Mais le numérique peut également être utile une fois qu’ils/elles ont trouvé un job. Beaucoup travaillent dans la manutention ou le nettoyage : des métiers manuels, mais qui requièrent souvent des compétences informatiques. Pour faire un rapport de mission, remplir un Excel avec les notes du jour, etc.

Certains parents doivent également apprendre les bases du numérique pour suivre la scolarité de leur enfant. Les écoles utilisent de plus en plus Smart School, un outil en ligne pour consulter les bulletins scolaires, etc. Une maman vient, par exemple, me voir régulièrement parce qu’elle ne parvient pas à maitriser l’application. Sans mon aide, elle ne saurait pas comment son fils s’en sort à l’école.

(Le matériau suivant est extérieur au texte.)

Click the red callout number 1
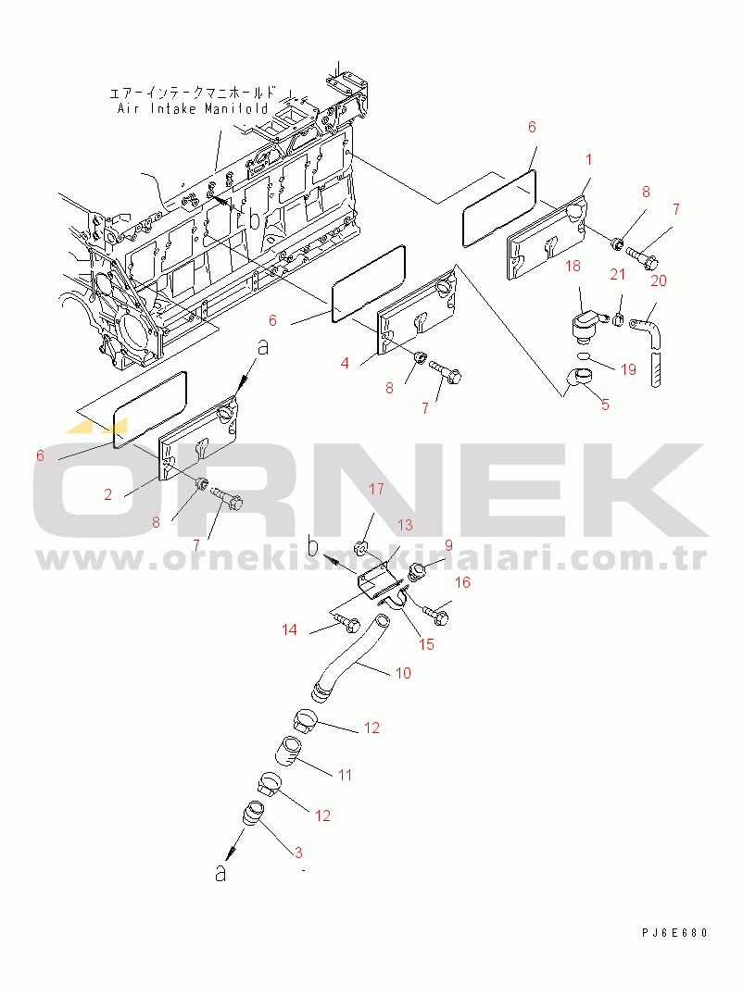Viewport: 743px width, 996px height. point(588,159)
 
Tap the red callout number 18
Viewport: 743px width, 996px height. point(573,266)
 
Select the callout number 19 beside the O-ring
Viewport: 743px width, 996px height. point(628,369)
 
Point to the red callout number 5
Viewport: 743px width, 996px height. point(605,405)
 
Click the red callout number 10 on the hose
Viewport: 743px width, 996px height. point(403,673)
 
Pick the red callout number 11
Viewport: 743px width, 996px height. point(345,775)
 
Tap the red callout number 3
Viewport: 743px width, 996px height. point(298,853)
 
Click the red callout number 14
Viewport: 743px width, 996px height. point(289,629)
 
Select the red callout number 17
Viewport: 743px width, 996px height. point(376,489)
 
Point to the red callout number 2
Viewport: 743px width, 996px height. point(108,494)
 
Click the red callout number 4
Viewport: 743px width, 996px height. point(345,364)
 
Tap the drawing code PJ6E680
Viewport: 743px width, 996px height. point(674,932)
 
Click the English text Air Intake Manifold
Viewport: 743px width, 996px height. point(194,108)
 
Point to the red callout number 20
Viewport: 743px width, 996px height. point(659,280)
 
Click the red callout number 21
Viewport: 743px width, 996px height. point(617,274)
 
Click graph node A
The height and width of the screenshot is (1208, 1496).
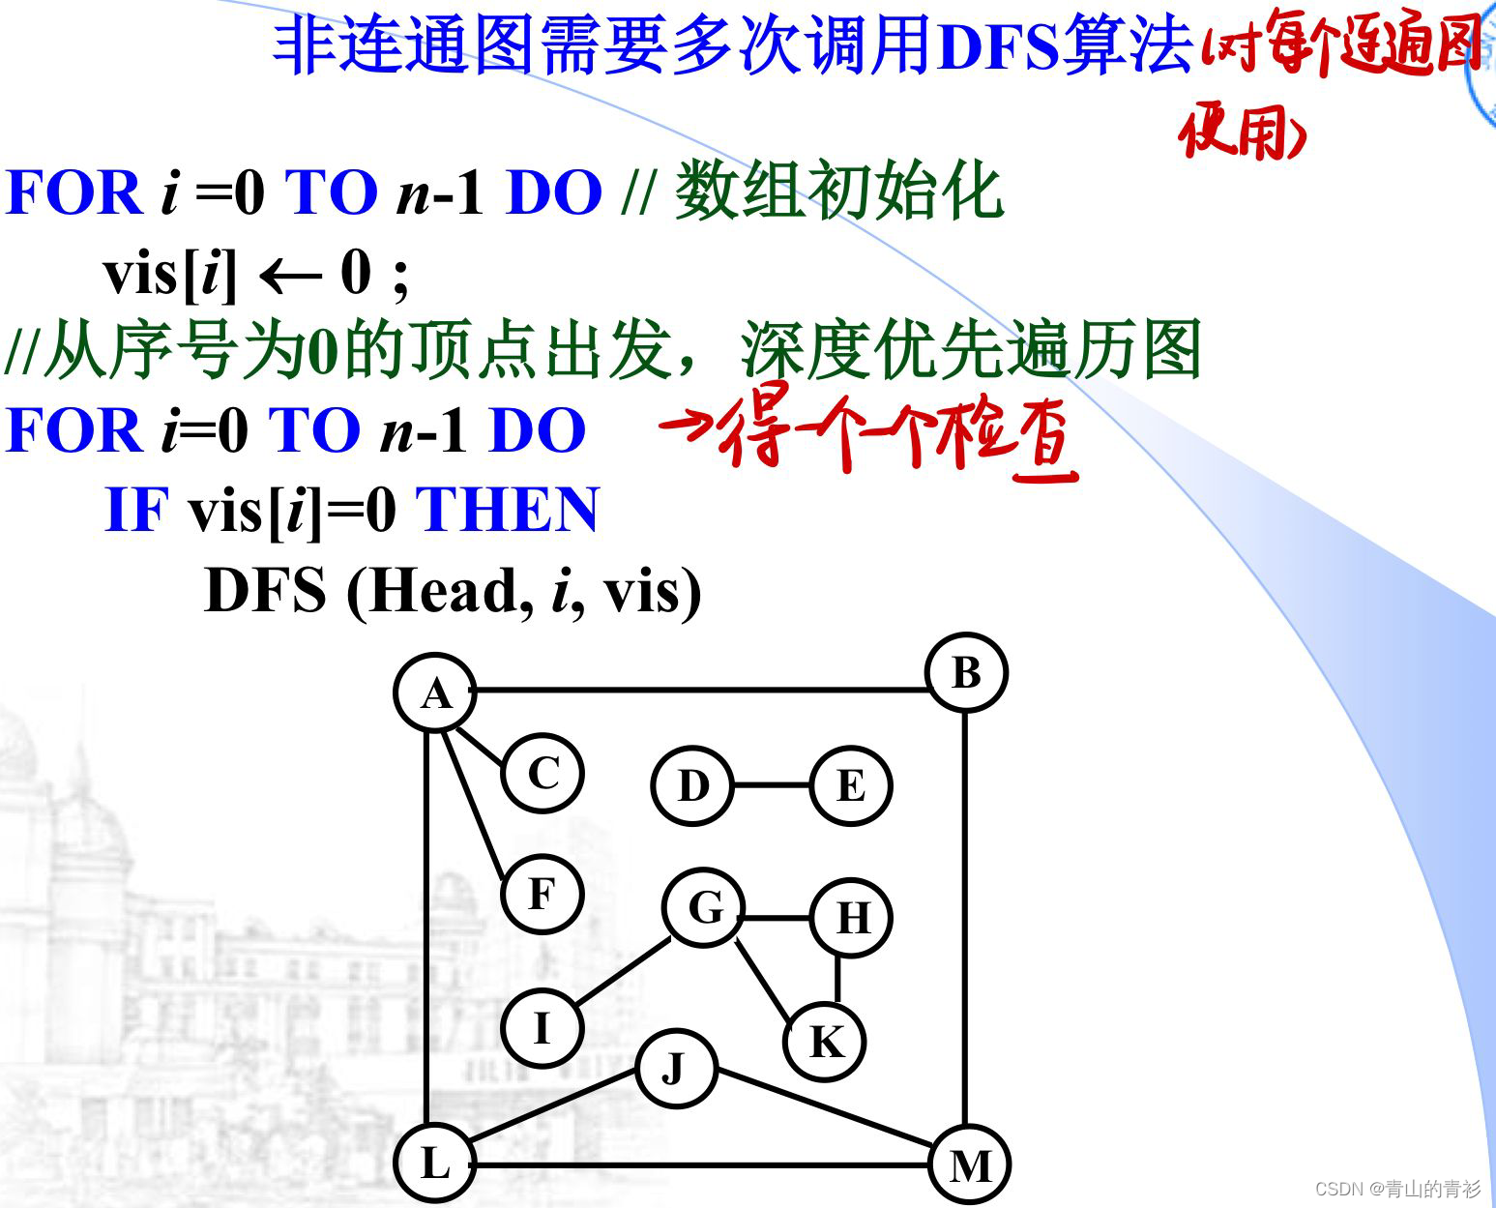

Imagines-tu certain·e·s résident·e·s faire carrière dans l’informatique ?

L’un des métiers les plus recherchés au monde aujourd’hui, c’est développeur. Un poste qui favorise les compétences aux diplômes et qui se fait aisément à distance. Pour le public que je rencontre, c’est idéal. J’aimerais mettre en place un cours de programmation. Ce n’est pas aussi complexe que ça en a l’air : il s’agit surtout d’appréhender une syntaxe grammaticale, un langage. Mais il est évident que ce ne sera à destination que de quelques personnes. Ici, sur 350 résident·e·s, une dizaine pourraient être intéressé·e·s.